A gathering Thursday brought the old and the new together. The memories came flooding back, as former residents of Victory Homes held places of honor at the dedication ceremony of Victory Park.

Back when Whidbey Island Naval Air Station was new, 200 little homes were built for military families off Regatta Drive at the Seaplane Base. Those houses were home to thousands of men, women, and children over the course of six decades.

The Victory Homes development was demolished last year — two of the units were preserved for history’s sake — to make way for 200 two, three and four bedroom townhouses to house military families on Whidbey Island in the 21st century.

Called Victory Park, the new development consists of modern, attractive homes with garages, large utility rooms and Corian kitchen counter tops.

The former residents, who lived in Victory Homes in the 1940s and 1950s, say the new homes are a far cry from the ones they lived in, but at the time, they loved living there just the same.

“It was delightful and it didn’t seem so little at the time,” Myra Christiansen said of Victory Homes No. 20, her home from 1948 to 1950. Christiansen’s husband was a sailor, and the couple moved into the military family housing unit when their daughter was three months old.

“She took her first steps here,” Christiansen said after the ribbon-cutting ceremony Thursday. “She had her first Christmas here.”

While Christiansen said that the old, smaller Victory Homes had bigger yards and an unobstructed view of the harbor, she thinks the “kids today” will like living in the new homes.

“They’re lovely. I’m sure everyone will thoroughly enjoy it,” Christiansen said while touring the fully furnished model.

Others remember feeling lucky to live in Victory Homes, some of which were as small as 325 square feet.

Dale and Peg Johnson remember exactly when they moved into Victory Homes.

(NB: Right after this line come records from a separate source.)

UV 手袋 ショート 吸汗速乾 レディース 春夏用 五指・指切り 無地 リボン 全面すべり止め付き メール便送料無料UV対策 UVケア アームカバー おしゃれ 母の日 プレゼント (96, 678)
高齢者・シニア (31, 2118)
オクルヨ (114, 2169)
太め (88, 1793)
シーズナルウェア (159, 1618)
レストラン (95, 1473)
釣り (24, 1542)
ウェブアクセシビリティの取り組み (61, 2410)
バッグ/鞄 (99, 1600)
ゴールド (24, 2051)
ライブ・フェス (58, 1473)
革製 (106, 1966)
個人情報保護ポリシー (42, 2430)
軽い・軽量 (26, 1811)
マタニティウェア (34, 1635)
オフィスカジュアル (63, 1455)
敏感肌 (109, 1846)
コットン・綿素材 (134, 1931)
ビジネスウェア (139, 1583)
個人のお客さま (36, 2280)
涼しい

“We moved in in August of ‘44, as newlyweds,” Dale Johnson said. “I was at the torpedo shop and she was the public works officer’s secretary.”

“That was the reason we got in,” Peg Johnson chimed in. “His (rank) was too low,” to qualify for military family housing.

When the couple first moved into unit 139, they had to burn coal for cooking and heating water. Because Peg Johnson was the public works officer’s secretary, theirs was the first housing unit to get an electric range and water heater.

From the eight months the Johnsons lived in their Victory home, they took with them an unforgettable memory.

“We lived two houses down from a guy that played piano for the Glenn Miller Orchestra,” Dale Johnson said. “We loved to sit outside and listen to that guy play.”

One woman left behind a little bit of herself that she went back years later to retrieve.

Helene Marsh lived in Victory Homes No. 1 from 1952 to 1957. She planted the original lilac bushes, which grew taller and more fragrant each year.

“I always kept telling myself I wanted to go back and cut a bouquet of those flowers,” Marsh said Thursday.

She did just that three years ago, when she returned to the neighborhood and knocked on the door of the house she lived in more than 40 years before. A young mother came to the door, and when Marsh told her the reason for the visit, the young woman invited Marsh to take all the lilac blooms she wanted. She left with two bushy bouquets.

The lilac bushes are now gone, and Marsh laments not coming by to dig up at least one and take it away before the old homes were demolished. She said she hopes someone might have dug one up and transplanted it elsewhere.

Sally Simpson lived in Victory Homes 43 in 1952 and 1953, when her husband, Martin, was stationed here. Their children Lorraine and Jim were teens then, and they still live in Oak Harbor today. The Simpsons’ house was one of the bigger ones, with three bedrooms. But still, they remember the house being small, especially by today’s standards.

“Like my husband says,” Lorraine (Simpson) Pratt said, “they were so small you couldn’t swing a cat in it.”

As Sally Simpson sat at the kitchen table of the newly built model home, she marveled at the differences between the homes she lived in 50 years ago and the homes now in their place.

“This is so nice,” Simpson said. “I think they listened to a bunch of Navy wives. It’s got a bunch of things we wanted.”

The new homes are opening up for residency and about 11 families have moved in so far. Several more are “coming online” per week, said Anne Baker, director of housing for Whidbey Island Naval Air Station. The new townhouses average about 1,300 square feet.

“It’s been a long time coming,” Capt. Steve Black, commanding officer of Whidbey Island NAS, said about the new housing in his remarks at the ribbon-cutting ceremony. “But they’re here now and they’re wonderful.”